The sample frequency can be adjusted in the code of post #42 by setting the values of the A/D pre-scale bits (ADPS0,1,2) in the A/D control/status register A (ADCSRA) register. The A/D clock is FCPU (16 MHz) divided by the pre-scale (128 in code above) divided by the clocks per A/D output (13). The pre-scale is a power of two so control of the A/D sample rate frequency is pretty coarse (9615.4 Hz, 19231 Hz, 38462 Hz, ...) .
ADCSRA |= (1 << ADPS2) | (1 << ADPS1) | (1 << ADPS0); // ADC clock 128 prescaler- 16mHz/128=125kHz->9615 sps
Atmel-42735-8-bit-AVR-Microcontroller-ATmega328-328P_Datasheet.pdf, see "28.9.2. ADC Control and Status Register A"
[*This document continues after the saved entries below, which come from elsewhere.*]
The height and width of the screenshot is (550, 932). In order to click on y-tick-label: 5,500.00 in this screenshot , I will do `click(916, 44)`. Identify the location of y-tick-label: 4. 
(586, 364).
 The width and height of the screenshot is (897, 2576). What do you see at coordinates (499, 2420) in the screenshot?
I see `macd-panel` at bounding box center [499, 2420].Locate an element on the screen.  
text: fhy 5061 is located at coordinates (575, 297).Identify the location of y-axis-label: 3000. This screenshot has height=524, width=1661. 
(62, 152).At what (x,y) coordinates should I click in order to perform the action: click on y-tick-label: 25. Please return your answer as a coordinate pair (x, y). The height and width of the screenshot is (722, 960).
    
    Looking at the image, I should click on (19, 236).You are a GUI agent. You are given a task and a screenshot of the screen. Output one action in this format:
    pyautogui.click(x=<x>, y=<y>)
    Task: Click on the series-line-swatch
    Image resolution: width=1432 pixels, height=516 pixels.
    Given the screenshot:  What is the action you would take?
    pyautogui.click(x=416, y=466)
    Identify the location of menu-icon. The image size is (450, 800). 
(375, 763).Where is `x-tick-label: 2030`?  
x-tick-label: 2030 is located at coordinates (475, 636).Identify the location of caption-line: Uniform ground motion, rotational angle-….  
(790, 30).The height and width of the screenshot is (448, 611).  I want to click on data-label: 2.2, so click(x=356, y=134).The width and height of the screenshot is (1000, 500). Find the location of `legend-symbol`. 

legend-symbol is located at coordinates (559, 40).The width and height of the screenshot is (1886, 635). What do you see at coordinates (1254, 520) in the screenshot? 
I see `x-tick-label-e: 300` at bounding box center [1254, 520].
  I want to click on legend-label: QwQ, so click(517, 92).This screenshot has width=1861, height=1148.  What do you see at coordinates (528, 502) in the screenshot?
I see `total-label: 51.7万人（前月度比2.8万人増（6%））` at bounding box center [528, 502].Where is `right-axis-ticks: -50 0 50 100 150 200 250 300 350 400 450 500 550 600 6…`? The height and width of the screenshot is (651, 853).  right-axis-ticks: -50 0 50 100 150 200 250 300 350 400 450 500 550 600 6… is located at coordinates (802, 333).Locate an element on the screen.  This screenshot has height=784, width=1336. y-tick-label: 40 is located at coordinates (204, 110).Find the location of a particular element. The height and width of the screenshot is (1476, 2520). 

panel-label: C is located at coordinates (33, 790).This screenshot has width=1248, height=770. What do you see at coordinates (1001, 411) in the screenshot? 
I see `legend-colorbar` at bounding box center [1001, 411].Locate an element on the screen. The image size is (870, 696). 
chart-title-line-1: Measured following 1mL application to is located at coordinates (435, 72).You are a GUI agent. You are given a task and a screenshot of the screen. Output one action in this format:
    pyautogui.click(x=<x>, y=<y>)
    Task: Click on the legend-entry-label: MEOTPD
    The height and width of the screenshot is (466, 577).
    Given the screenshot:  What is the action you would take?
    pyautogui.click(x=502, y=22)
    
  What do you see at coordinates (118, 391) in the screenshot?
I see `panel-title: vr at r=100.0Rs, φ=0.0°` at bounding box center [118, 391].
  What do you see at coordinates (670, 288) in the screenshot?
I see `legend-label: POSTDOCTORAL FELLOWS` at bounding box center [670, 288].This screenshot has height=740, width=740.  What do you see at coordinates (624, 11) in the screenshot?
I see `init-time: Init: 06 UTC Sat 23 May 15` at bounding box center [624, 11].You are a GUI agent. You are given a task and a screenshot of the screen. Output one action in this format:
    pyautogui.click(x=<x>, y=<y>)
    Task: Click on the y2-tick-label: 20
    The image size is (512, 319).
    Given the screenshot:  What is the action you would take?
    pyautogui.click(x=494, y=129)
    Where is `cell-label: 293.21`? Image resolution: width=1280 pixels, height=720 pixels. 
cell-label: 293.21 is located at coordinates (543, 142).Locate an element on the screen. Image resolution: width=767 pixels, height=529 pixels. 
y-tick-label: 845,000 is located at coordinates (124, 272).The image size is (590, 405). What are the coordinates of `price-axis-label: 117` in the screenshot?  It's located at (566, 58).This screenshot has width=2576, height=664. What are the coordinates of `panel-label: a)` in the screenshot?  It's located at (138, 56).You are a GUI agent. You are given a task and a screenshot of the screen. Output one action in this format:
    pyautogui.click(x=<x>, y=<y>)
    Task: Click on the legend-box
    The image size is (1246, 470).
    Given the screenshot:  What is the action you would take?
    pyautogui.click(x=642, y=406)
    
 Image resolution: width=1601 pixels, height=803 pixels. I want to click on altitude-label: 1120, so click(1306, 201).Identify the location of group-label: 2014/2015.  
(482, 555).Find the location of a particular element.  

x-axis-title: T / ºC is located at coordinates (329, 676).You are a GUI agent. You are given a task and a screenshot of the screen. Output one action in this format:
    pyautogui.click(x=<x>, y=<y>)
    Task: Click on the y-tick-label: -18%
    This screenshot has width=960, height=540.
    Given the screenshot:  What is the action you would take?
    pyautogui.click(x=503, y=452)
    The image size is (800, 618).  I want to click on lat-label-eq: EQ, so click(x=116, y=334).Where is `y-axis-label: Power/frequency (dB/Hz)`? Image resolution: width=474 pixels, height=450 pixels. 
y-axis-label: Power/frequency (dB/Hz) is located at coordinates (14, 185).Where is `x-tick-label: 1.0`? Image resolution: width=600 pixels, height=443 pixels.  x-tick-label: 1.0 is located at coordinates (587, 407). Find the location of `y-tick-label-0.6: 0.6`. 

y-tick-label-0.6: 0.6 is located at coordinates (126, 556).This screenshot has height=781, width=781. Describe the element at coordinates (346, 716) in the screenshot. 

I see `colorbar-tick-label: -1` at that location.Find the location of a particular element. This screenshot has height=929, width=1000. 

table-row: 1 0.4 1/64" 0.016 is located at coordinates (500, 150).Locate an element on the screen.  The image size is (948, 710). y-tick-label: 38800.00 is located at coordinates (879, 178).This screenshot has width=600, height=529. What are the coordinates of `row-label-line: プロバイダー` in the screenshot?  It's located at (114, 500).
Interesting that you got better results with a shorter sample length, I hadn't explored that yet, but was wondering if 1k samples was excessive. In particular, when this is extended to do multiple peak detection, it will have to calculate the correlation at more lags, not just until it finds the first peak, and that's going to be slow with an excessively long sample buffer.
In the limited testing that I did, I was seeing frequency reports that were within 1% of what I expected. Most of the error looked like bias rather than random error, which would be consistent with the Arduino Uno clone's ceramic resonator being the dominant error source.